_Aim of the task:_ All lines from the one containing "Task: Hide Wall_B_Glass5 using its eye icon" through the end of the entries below should appear in the answer exactly, with no others.

_Records from a data source:_
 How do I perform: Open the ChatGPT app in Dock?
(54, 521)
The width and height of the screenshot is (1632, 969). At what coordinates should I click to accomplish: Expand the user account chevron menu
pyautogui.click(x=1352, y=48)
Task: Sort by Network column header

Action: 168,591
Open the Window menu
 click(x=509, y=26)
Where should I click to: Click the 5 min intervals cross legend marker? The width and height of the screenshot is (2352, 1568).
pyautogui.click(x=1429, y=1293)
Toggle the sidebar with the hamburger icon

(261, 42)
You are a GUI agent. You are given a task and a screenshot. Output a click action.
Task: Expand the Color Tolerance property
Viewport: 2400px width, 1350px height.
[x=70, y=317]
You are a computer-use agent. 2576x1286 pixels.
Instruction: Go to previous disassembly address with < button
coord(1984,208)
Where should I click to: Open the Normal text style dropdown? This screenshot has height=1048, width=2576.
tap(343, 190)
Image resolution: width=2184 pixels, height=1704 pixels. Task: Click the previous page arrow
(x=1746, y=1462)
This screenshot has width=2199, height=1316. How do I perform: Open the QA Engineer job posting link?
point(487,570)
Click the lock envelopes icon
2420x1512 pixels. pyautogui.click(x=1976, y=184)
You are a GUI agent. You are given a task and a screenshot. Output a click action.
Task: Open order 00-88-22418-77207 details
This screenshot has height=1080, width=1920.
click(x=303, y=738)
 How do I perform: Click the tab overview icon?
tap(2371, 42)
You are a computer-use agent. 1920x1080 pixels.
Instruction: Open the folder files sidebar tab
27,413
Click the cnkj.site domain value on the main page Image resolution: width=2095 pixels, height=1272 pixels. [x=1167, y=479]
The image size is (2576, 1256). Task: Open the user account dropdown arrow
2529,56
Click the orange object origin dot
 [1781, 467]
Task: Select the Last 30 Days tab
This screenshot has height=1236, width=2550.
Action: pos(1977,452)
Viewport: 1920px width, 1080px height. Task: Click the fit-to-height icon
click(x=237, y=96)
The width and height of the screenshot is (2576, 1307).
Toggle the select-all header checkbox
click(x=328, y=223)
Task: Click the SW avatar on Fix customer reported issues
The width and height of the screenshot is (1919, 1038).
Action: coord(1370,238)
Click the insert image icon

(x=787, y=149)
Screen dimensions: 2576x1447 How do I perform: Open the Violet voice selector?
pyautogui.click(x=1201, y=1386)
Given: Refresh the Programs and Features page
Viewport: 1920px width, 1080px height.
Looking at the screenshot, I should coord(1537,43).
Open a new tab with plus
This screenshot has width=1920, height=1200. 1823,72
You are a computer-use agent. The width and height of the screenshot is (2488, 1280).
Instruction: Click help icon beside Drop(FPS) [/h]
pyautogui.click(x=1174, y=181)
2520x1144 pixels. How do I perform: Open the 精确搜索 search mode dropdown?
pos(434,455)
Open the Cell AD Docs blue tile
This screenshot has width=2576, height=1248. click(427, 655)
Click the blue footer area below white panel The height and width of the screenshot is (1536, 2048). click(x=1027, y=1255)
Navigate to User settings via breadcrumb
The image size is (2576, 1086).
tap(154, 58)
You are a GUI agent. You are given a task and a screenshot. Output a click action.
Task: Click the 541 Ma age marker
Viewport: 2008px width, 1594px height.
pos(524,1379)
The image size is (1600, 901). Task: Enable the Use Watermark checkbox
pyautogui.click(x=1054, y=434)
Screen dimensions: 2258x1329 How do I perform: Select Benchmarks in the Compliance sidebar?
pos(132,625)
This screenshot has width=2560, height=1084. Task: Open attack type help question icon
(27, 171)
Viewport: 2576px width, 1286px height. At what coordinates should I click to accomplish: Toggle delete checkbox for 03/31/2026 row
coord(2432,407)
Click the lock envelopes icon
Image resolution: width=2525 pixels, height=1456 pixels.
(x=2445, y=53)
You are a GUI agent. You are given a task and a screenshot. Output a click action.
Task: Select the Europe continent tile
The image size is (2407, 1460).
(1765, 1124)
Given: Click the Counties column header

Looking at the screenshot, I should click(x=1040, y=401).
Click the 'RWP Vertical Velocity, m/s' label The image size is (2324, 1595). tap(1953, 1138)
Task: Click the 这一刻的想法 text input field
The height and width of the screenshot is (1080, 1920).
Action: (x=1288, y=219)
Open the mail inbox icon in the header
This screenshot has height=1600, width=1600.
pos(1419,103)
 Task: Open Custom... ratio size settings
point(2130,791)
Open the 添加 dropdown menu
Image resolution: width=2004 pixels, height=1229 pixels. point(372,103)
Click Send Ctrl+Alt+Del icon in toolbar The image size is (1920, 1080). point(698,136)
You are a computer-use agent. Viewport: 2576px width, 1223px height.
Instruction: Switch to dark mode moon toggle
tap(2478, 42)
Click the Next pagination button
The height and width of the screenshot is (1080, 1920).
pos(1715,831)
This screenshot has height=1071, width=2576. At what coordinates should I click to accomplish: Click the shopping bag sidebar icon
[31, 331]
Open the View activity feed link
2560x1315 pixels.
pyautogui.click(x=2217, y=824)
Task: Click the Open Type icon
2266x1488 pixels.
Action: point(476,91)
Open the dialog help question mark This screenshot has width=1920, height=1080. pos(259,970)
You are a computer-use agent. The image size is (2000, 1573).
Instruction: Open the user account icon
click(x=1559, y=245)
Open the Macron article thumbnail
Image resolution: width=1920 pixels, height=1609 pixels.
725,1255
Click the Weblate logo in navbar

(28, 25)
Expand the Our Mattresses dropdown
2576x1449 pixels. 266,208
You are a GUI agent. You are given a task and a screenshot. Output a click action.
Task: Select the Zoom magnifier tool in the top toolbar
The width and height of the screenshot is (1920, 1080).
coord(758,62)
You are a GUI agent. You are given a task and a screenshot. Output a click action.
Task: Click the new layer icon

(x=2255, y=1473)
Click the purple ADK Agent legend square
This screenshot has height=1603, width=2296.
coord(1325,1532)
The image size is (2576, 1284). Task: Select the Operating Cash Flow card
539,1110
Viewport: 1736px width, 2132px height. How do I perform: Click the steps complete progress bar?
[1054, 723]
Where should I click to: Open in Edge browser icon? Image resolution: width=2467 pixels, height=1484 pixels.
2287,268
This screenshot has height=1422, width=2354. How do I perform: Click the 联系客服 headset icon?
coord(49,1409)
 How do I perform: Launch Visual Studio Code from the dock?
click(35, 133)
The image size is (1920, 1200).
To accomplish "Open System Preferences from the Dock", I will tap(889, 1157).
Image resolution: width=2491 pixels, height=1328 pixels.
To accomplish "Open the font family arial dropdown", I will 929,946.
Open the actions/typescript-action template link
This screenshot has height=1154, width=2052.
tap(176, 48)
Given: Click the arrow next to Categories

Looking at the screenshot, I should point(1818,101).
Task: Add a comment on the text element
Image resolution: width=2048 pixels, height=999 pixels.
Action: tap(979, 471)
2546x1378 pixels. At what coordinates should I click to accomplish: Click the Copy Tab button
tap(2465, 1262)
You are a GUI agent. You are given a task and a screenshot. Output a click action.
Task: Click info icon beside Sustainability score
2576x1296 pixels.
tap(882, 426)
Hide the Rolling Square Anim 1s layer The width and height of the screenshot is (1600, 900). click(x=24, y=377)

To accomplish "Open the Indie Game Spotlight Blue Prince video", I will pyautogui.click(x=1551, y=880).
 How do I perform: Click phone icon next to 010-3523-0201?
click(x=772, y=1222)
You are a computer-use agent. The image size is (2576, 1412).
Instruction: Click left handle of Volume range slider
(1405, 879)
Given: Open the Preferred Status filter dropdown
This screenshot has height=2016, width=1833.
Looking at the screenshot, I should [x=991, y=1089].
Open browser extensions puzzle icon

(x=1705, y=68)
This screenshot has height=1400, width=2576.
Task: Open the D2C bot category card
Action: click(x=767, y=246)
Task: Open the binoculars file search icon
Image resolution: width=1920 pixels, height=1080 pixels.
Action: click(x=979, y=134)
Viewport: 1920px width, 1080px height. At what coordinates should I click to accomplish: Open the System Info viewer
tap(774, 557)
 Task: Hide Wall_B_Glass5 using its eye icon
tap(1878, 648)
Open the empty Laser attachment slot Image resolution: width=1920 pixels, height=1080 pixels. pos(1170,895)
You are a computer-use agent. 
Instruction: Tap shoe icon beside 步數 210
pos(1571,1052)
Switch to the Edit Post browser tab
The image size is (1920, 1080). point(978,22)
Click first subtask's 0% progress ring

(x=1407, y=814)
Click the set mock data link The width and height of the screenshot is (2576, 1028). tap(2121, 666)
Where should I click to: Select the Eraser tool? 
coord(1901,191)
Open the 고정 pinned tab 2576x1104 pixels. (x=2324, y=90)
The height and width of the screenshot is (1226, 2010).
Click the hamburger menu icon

_Answer below:_
 Task: Hide Wall_B_Glass5 using its eye icon
tap(1878, 648)
Open the empty Laser attachment slot Image resolution: width=1920 pixels, height=1080 pixels. pos(1170,895)
You are a computer-use agent. 
Instruction: Tap shoe icon beside 步數 210
pos(1571,1052)
Switch to the Edit Post browser tab
The image size is (1920, 1080). point(978,22)
Click first subtask's 0% progress ring

(x=1407, y=814)
Click the set mock data link The width and height of the screenshot is (2576, 1028). tap(2121, 666)
Where should I click to: Select the Eraser tool? 
coord(1901,191)
Open the 고정 pinned tab 2576x1104 pixels. (x=2324, y=90)
The height and width of the screenshot is (1226, 2010).
Click the hamburger menu icon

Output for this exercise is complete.